▶ _Text shown_
Hmm... I just realized something... Oh well, it'll be interesting to see the results.
Review: Holy Crap, "Probable Descent" is the Opposite of "Unlikely Ascension", I Totally Only Just Got That
First of all, they still haven't gotten to Mars yet? Those Mossdeep slackers. Second of all, it must suck to be in that station without any windows.
Bit! Whoo! Totally worth it.
Would a satellite in geosynchronous orbit really be the best way to transmit to another satellite? Although, I guess I don't really know what sort of orbit the station has. And... I guess it would be better than having the transmitter on Earth. The EIA probably has a number of satellites up there it could use as relays, too.
What was he talking about if he wasn't really talking about dessert? Just compensation in general?
"On Gemini station, things always went smooth." Well, great, now you jinxed it. And there's no wood on a space station to knock on!
He lives! Tom is alive! Good thing he wasn't left with the Rockets. And he's an espeon! Though that was always David's plan, so it's not too surprising.
I really wanna see a picture of an espeon with graying fur, now.
A silver mine, eh? I wonder...
Evolution stone explanations. That's neat. Doesn't sound exactly how I imagined them, but your way probably makes more sense.
Tom's a Jumper. .
Foundry... I still can't figure out why that name seems to stick out to me so much...
(Glares at Malcom) There's always one, isn't there.
The Jewel's actually a front. The who station is powered by Team Rocket technology. There's a bunch of grunts in a back room somewhere peddling.
Tom talked, like for realz. He should get to be a mew.
Hmmm... So how come Alvin thinks that Bit is directing him to commit suicide at first, but then trusts her explicitly a couple paragraphs later? Granted, I guess the second time she did actually tell him he'd be okay.

▶ _Required work_
- 1) According to the review, what kind of Pokémon is Tom?
- 2) In the review, rewrite everything from "Hmm... I just" down to "as relays, too.", substituting "the Moon" for "Mars".

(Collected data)
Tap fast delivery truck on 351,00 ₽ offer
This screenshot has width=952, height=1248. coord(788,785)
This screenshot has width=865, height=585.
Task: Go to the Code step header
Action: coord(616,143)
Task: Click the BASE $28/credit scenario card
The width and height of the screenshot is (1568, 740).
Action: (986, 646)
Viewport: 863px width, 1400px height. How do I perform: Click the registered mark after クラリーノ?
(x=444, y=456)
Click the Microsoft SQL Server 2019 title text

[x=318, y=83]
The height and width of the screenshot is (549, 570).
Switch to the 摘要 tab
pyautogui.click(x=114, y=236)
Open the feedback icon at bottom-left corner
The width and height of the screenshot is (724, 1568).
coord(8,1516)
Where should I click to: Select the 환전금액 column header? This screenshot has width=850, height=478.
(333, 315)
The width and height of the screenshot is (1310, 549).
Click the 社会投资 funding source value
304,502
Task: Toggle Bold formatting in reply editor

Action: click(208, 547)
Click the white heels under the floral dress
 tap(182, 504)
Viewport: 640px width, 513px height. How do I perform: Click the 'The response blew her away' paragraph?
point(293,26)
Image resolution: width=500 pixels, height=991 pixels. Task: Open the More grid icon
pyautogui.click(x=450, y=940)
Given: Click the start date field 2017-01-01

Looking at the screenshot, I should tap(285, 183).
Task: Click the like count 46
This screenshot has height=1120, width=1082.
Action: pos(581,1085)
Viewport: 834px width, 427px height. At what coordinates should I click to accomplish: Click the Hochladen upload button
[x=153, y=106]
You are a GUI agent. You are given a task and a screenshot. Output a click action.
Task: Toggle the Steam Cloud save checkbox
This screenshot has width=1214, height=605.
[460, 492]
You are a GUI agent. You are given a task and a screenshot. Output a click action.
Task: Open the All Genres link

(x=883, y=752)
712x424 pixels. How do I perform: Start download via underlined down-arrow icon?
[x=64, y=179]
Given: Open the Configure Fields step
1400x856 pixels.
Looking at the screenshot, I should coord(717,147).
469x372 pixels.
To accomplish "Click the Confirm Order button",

▶ _Answers below_
- 1) An espeon.

- 2)
Hmm... I just realized something... Oh well, it'll be interesting to see the results.
Review: Holy Crap, "Probable Descent" is the Opposite of "Unlikely Ascension", I Totally Only Just Got That
First of all, they still haven't gotten to the Moon yet? Those Mossdeep slackers. Second of all, it must suck to be in that station without any windows.
Bit! Whoo! Totally worth it.
Would a satellite in geosynchronous orbit really be the best way to transmit to another satellite? Although, I guess I don't really know what sort of orbit the station has. And... I guess it would be better than having the transmitter on Earth. The EIA probably has a number of satellites up there it could use as relays, too.